Sunday, August 30, 2020

Crane Boulevard

A change I thought,  is as good as a rest. Rusty apparently did not agree. 
I drove him out to  Crane  Boulevard for a  quick extra walk on our way from Key West.  The rain had passed, the air was damp but I thought it might make a pleasant stop. a different stop.
I may not have made this point before but my dog is a creature of habit and this walk is not on his circuit.
He walked fifty yards beyond the gate and then turned around and sniffed his way back toward the inhabited part of the road.
I thought oh well, it's his walk, his choice so he gets what he wants. I played with the camera seeking still life. A roadway stripe, the edges made dark by the rain:
A glint in the sun, rendered banal by the telephoto lens. 
We looked at mangroves for a while and resumed our interrupted journey home. 

Saturday, August 29, 2020

Pigeons And Masks

More mask signs, this one at the Margaritaville Resort on the docks. I get the feeling masks will one day be something we will not even notice. At the rate we are going it seems like we are never going to be done with the damned things. I wish these notices weren't necessary buit still we struggle on.
I wonder what kind of communications one has to have to be able to live even a portion of your time on a boat that has four domes. I sent this picture to my sailing friend Webb who ventures off shore with no means to communicate other than through a  modest locator device and he noticed the forest of satellite telephony antennas as well.
But some poor soul needs to spend time polishing the thing because god forbid it should be speckled. 
The elements were working against the industrious use of the chamois leather, rain seems to be a given on  any day I have off:
But for pigeons rainwater is just an excuse to have a bath. They didn't seem best pleased by my interest in their al fresco ablutions:
Gratuitous Rusty picture in front of the Mel Fisher museum:
 

Friday, August 28, 2020

Mangroves

A few pictures that tickled my fancy from a walk with Rusty a few days ago. A little serenity in a busy world.

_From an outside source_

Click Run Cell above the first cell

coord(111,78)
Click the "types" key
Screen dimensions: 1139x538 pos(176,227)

Happily I managed to find a couple of pigeons for today's essay. These two look like they may be recovering from a marital spat. Perhaps that might be the case were they human. Probably they were just hanging out together.

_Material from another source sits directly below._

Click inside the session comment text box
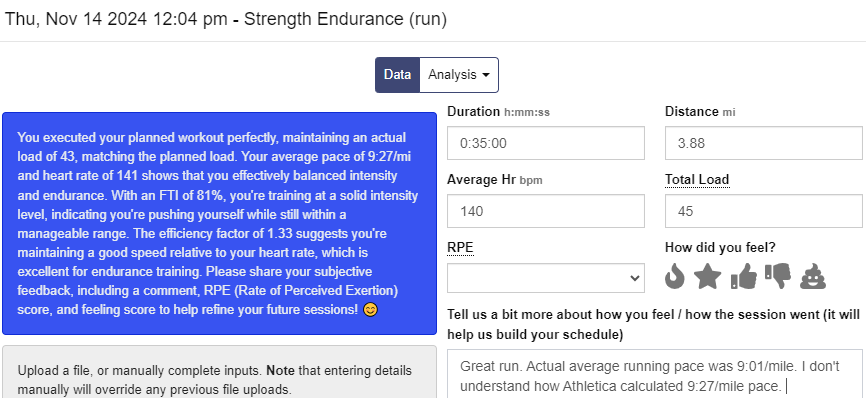 point(654,374)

These water pictures I made using the reflected light of a mostly overcast evening. In the lower picture the old gambusia trench is much more clearly visible. They were hoping to develop these areas so they dug trenches to hold gambusia fish which live in the mud in the dry season and eat mosquito larvae in the wet season. 

Gratuitous Rusty picture:


Thursday, August 27, 2020

Mallory Waterfront

There was a slightly bizarre looking sky standing on Mallory Square and looking southwest toward Sand Key (and ultimately Mexico). The dude sitting on the seawall was in some kind of meditative trance and either he had got bored of the strangely arcing cloud or maybe he hadn't noticed it at all. Rusty gave him a wide berth.
Signs everywhere about masks but this one inspired some wag to spice it up a bit. Nicely done. 
I couldn't keep my eyes off the boiling clouds in the sky as the sun came up and tinged them with the colors of fire.
The brick wall at Meson de Pepe, the Cuban restaurant, positively glowed against the stormy looking sky.
Three seagulls conferring on the railing at the waterfront.
The trickery of long lenses made them look much closer than they actually were. Cruise ships tie up to that cement platform when seagulls aren't in residence.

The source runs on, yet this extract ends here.